Retype the material below word for word, leaving out the pictures.
======== The records
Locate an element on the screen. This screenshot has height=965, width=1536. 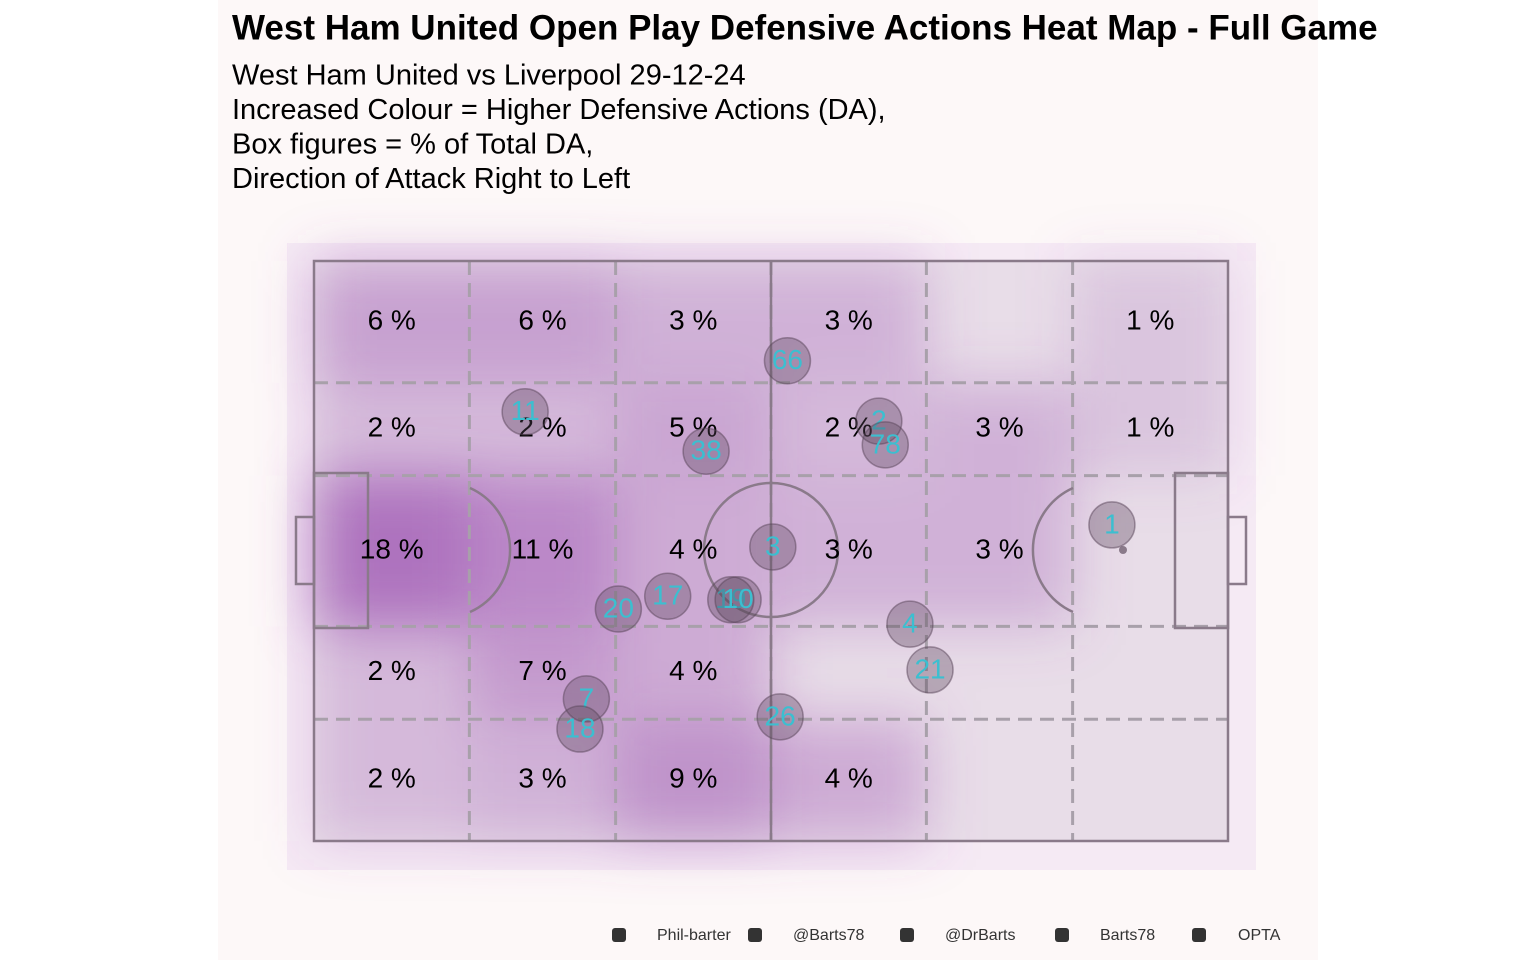
zone-label: 6 % is located at coordinates (542, 320).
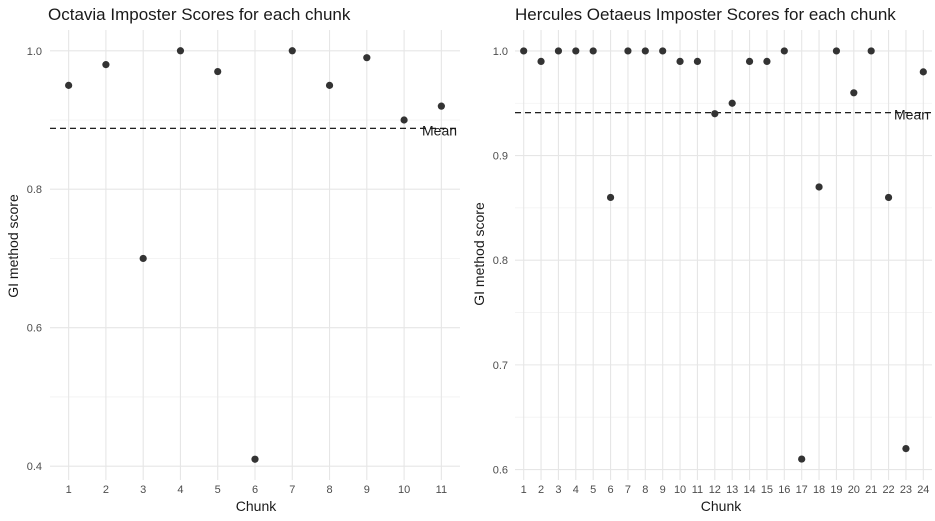 This screenshot has height=521, width=935. I want to click on x-tick-label: 14, so click(749, 490).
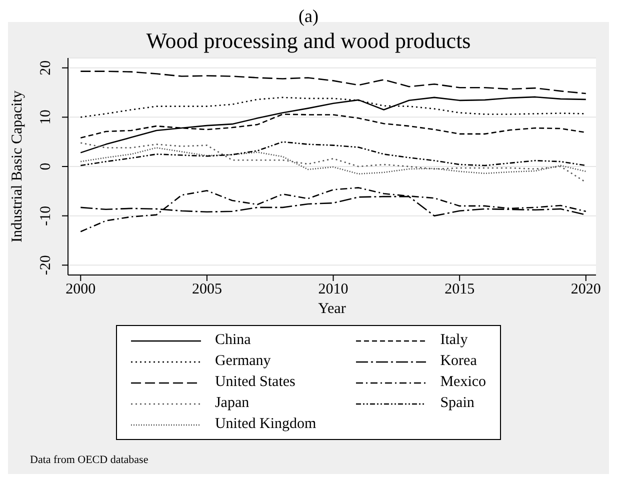 The height and width of the screenshot is (479, 617). Describe the element at coordinates (308, 41) in the screenshot. I see `chart-title: Wood processing and wood products` at that location.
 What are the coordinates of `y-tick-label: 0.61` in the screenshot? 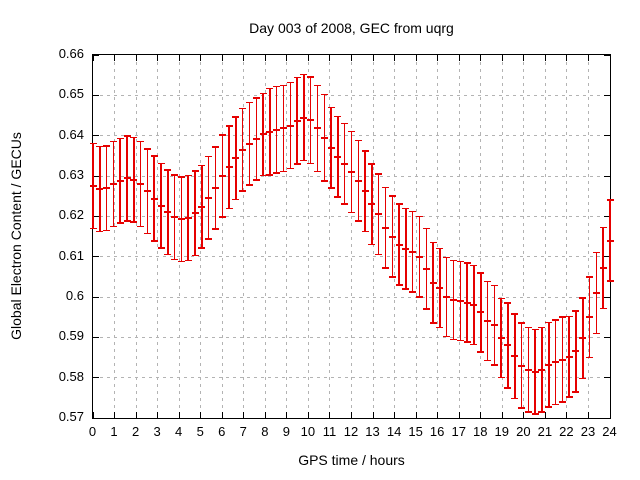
================
Solution below
Locate an element on the screen. This screenshot has height=965, width=1536. 
zone-label: 6 % is located at coordinates (542, 320).
 This screenshot has height=521, width=935. I want to click on x-tick-label: 14, so click(749, 490).
 The height and width of the screenshot is (479, 617). Describe the element at coordinates (308, 41) in the screenshot. I see `chart-title: Wood processing and wood products` at that location.
 What are the coordinates of `y-tick-label: 0.61` in the screenshot? 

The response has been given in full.